Each methodology presented in this toolkit has its inherent strengths and weaknesses, and the appropriateness of each will vary based on the particulars of a given research project. Before selecting an approach, it is important to carefully consider a number of factors.

The first of these is the research aim or aims of the project. Multiple research aims are likely to winnow the set of acceptable methods available. For example, although the total consumption‒recorded supply approach may be suitable for sizing the unrecorded market as a whole, a population-based survey and / or value chain analysis would be more appropriate when another aim is to determine the composition of the market. In some cases, multiple research aims may necessitate the implementation of multiple approaches.

In addition, it is important to identify available and reliable secondary data. In many cases, this alone will dictate whether desk research, field research, or both are necessary.

Another consideration concerns the relevant market, socio-cultural, and economic aspects of the geographical locality to be studied.

A final, but far from trivial, consideration is the resources available in terms of time, budget, and relevant methodological expertise. Field research approaches often require greater time and budgetary commitments, which may rule out their appropriateness for certain projects. That said, where desk research is not a suitable option given the research question(s) and contextual considerations, it should not be viewed as a viable substitute for field research. Regardless of the approach or approaches selected, it is crucial to enlist the necessary expertise to implement the methodology if it is not available in house.

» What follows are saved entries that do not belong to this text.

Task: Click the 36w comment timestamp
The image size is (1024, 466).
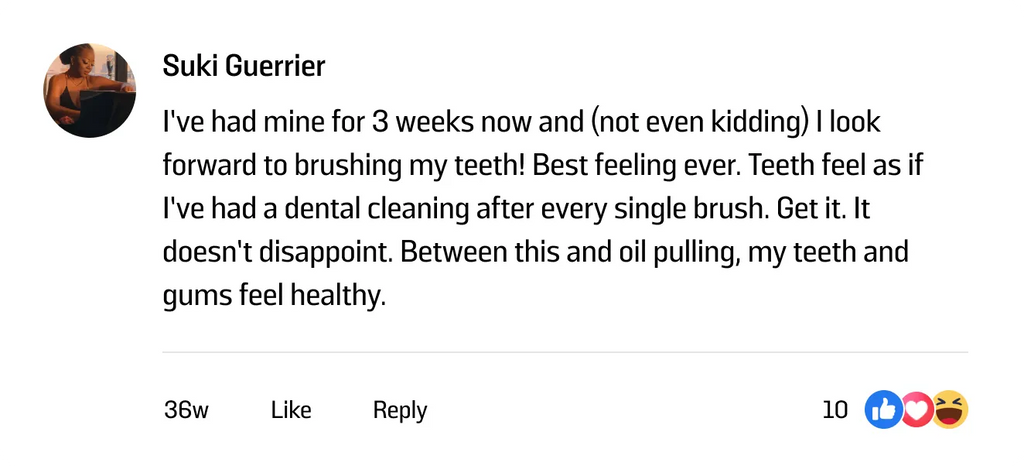Action: (185, 410)
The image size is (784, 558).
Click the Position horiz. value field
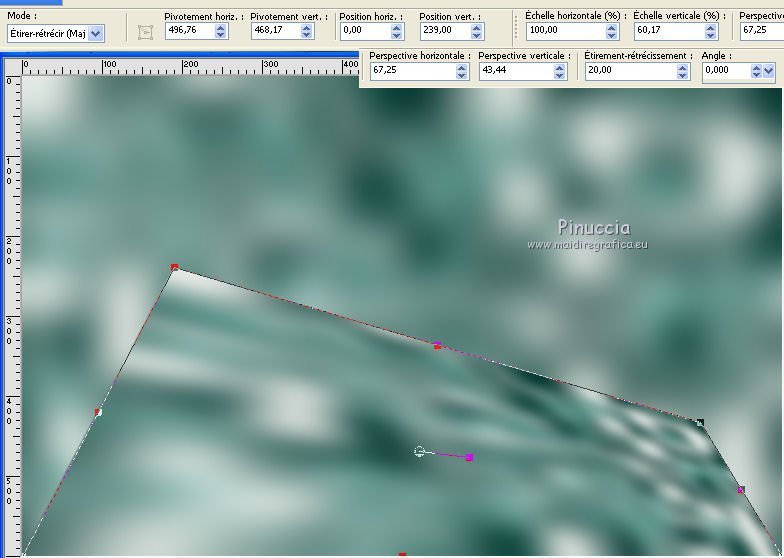(x=363, y=31)
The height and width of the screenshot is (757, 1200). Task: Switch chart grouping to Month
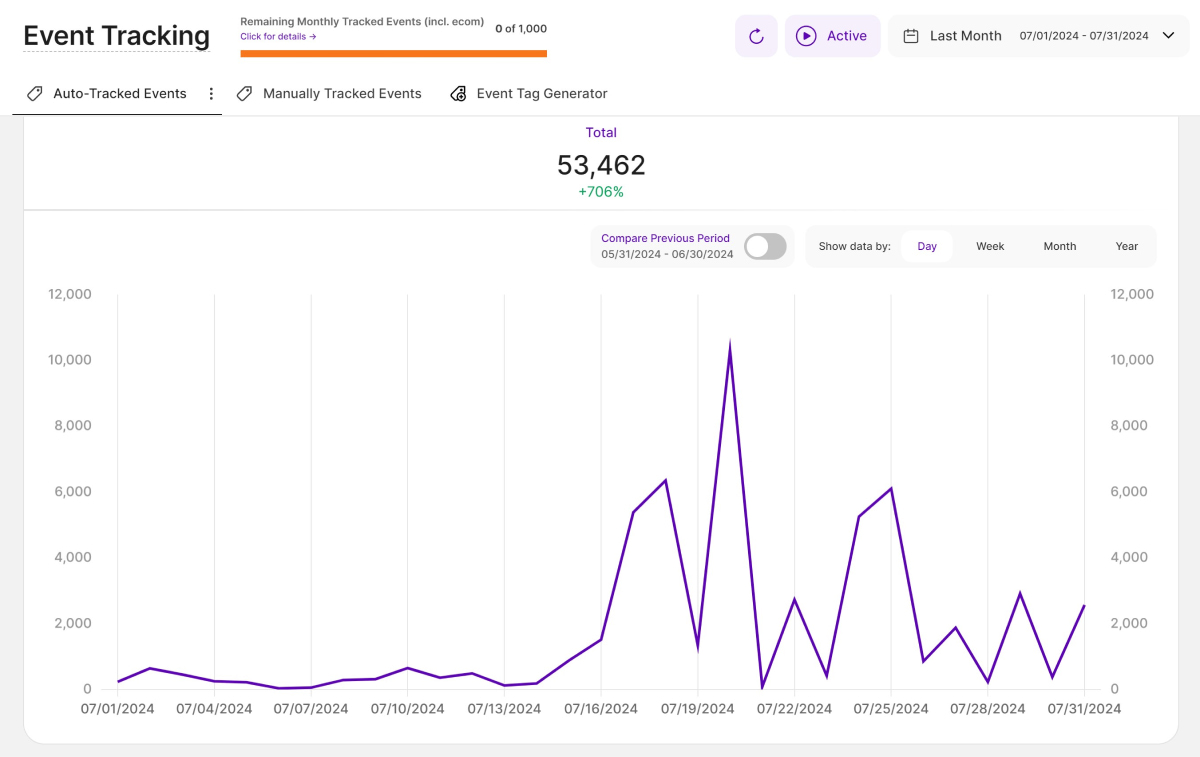pos(1060,246)
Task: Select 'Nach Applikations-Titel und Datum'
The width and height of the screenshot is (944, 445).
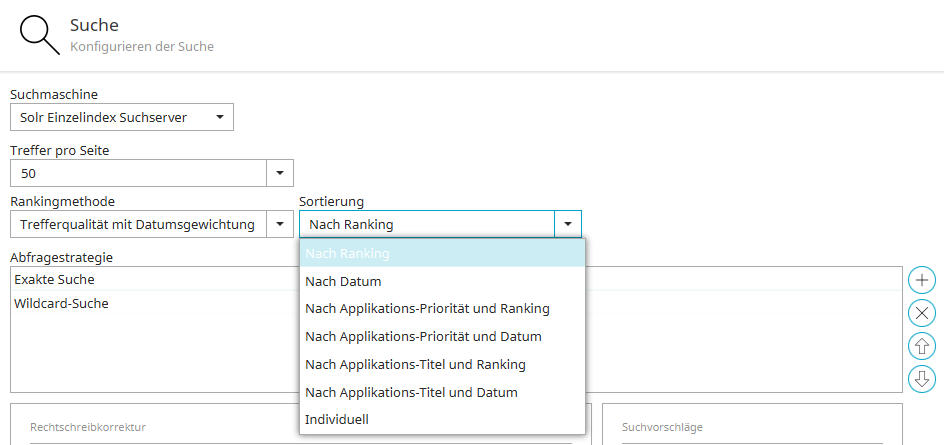Action: point(442,393)
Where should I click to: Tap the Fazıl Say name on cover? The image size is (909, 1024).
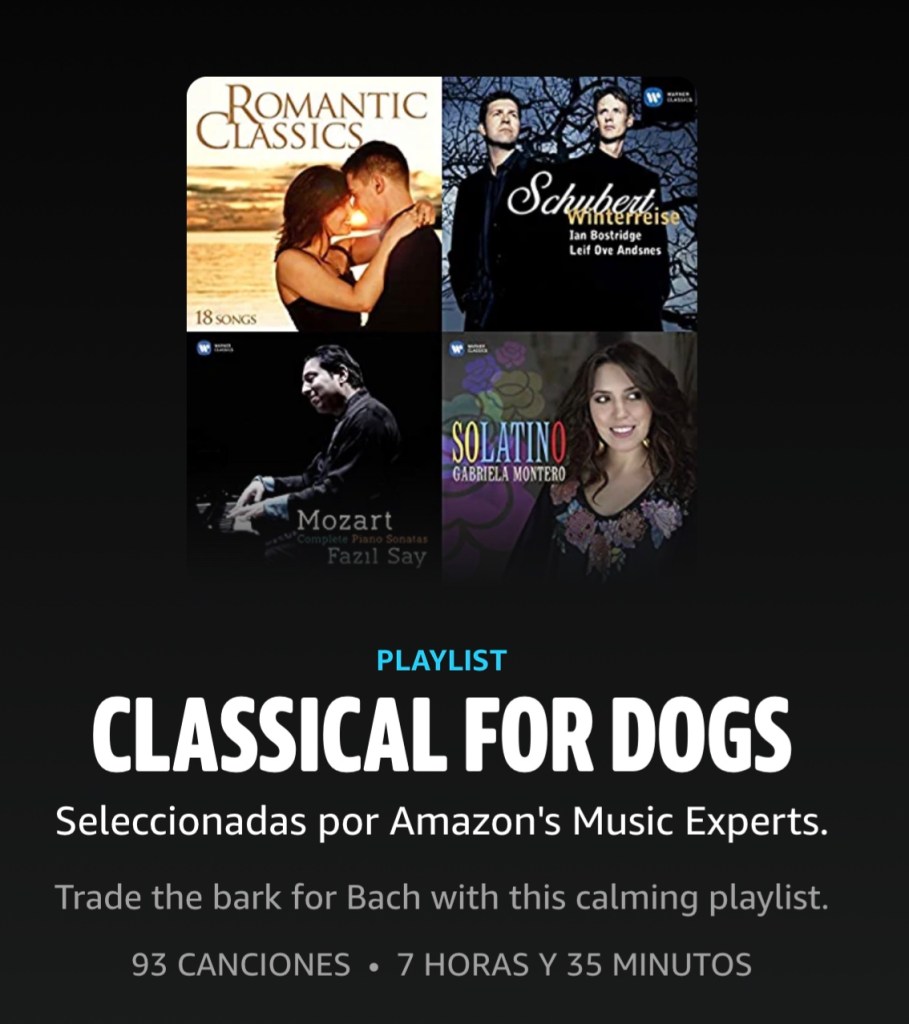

Unfortunately, a single “gold standard” approach to measuring the unrecorded market is not feasible. Wherever possible, combining methodological approaches ― particularly when attempting to determine the size and composition of the unrecorded market ― is strongly encouraged, as the strengths of one approach may help compensate for the weaknesses of another. Moreover, to allow for greater comparability of findings, researchers should seek to use existing protocols for a given approach or approaches wherever possible. For example, looking to items that have already been implemented in numerous parts of the world is strongly recommended when carrying out a population survey (see Annex: Existing Survey Instruments).